Ages: Grades K–12+ (5 years–Adult)
Time It Takes: 20–30 minutes, plus 15 minutes for drying
What We Are Going To Do:
- Monotype print
- Marble Paper Printing on Paper
- Liquid watercolor or food coloring
- Heavyweight paper, such as watercolor paper or cardstock, that is smaller than the trays
- Shaving cream
- Two trays, one for making the marble print and one for removing the foam
- A bowl or container, to hold used painted shaving cream
- Scraper to remove foam from paper, such as a sturdy piece of cardboard
- A stick or the end of a brush to manipulate the paint in the shaving cream
Before We Start:
Let’s look at the images and videos of Gala Porras-Kim, A terminal escape from the place that binds us, 2020.
The work is two large scale marble printed paper, oriented in landscape directions and meeting in a “flying v” that extends towards the viewer. The artist noted that this display at the museum resembles the backdrop on a stage.Both works on paper are thinly framed with light mahogany wood, and are suspended in space with the bottom of the frame sitting on the floor of the white podium. The print on the right has a warm color palette and the print of the left has a cool color palette.
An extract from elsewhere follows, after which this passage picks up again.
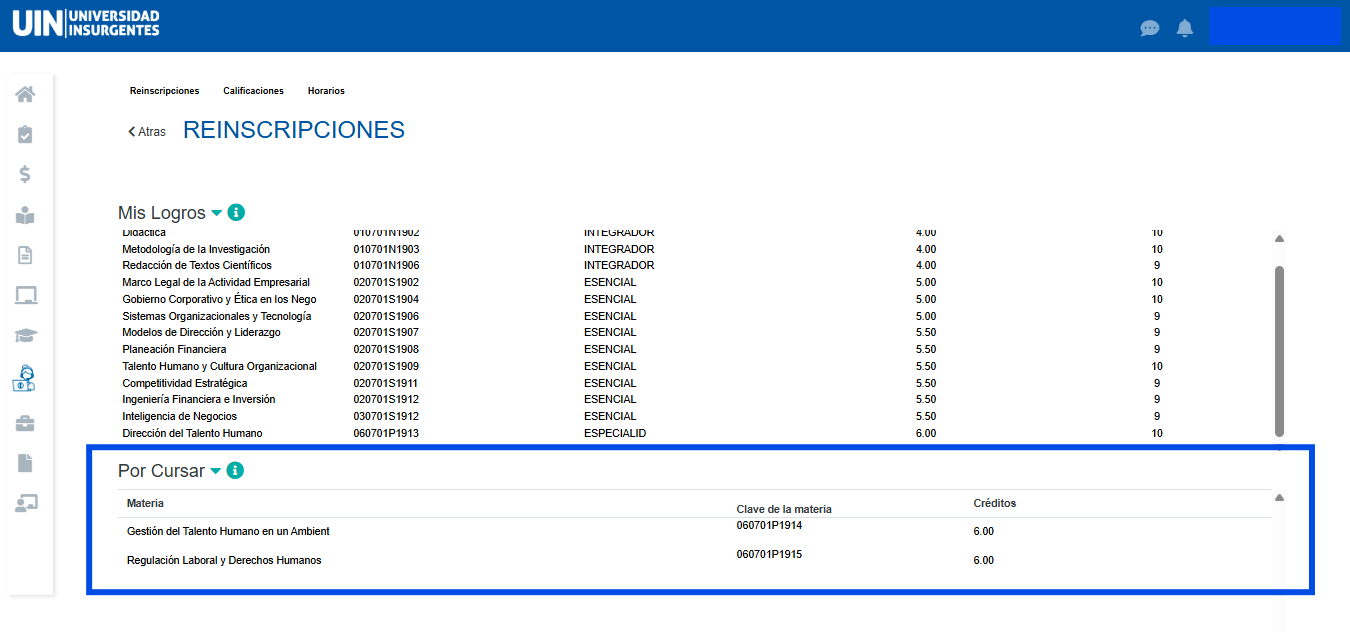The height and width of the screenshot is (632, 1350).
Task: Select the Reinscripciones tab
Action: tap(164, 91)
- What words come to mind when you look at the videos or images?
- What do you notice about the marble paper prints?
- Do these marble paper prints remind you of other things?
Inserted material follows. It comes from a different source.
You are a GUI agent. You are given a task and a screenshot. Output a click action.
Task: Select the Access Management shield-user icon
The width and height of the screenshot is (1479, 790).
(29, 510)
- What do you notice about the two large marble prints? How are they similar? How are they different?
- Create a thick layer of shaving cream that covers the bottom of the tray to fit your paper. You can use a tool like a paint spatula to spread it out evenly.
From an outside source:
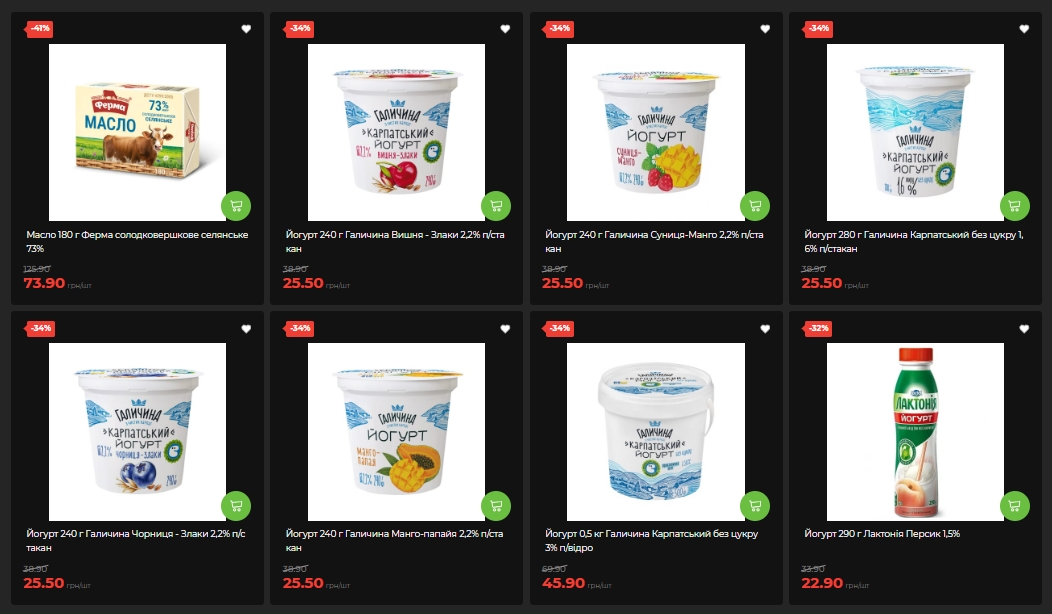Open Масло 180 г Ферма product title

(137, 242)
- Add your watercolor. Apply drops of watercolor to the shaving cream, starting with one color. Then add up to 3 to 4 colors.
- Move the paint around on the shaving cream. Use a stick or the end of a paintbrush or clean plastic comb to move the paint around, creating a marble effect.
- Once done swirling around the paint in the cream, then press the paper on top of the painted shaving cream.
- Carefully remove the paper from the cream. Place the marble paper in the clean second tray and scrape away the excess foam. If the tray is deep and large enough, use the sides of the tray to remove excess cream from the scraper. Suggestion: have a very large container that excess shaving cream can be scraped into.
- Let it dry.
- Now repeat. You do not have to dispose of the cream after each print. Sometimes more watercolor can be added to get a second or third print. The steps can be repeated again with different colors and different techniques with moving the paint around in the shaving cream.
- Dispose of the cream that has paint in it by throwing it in the trash.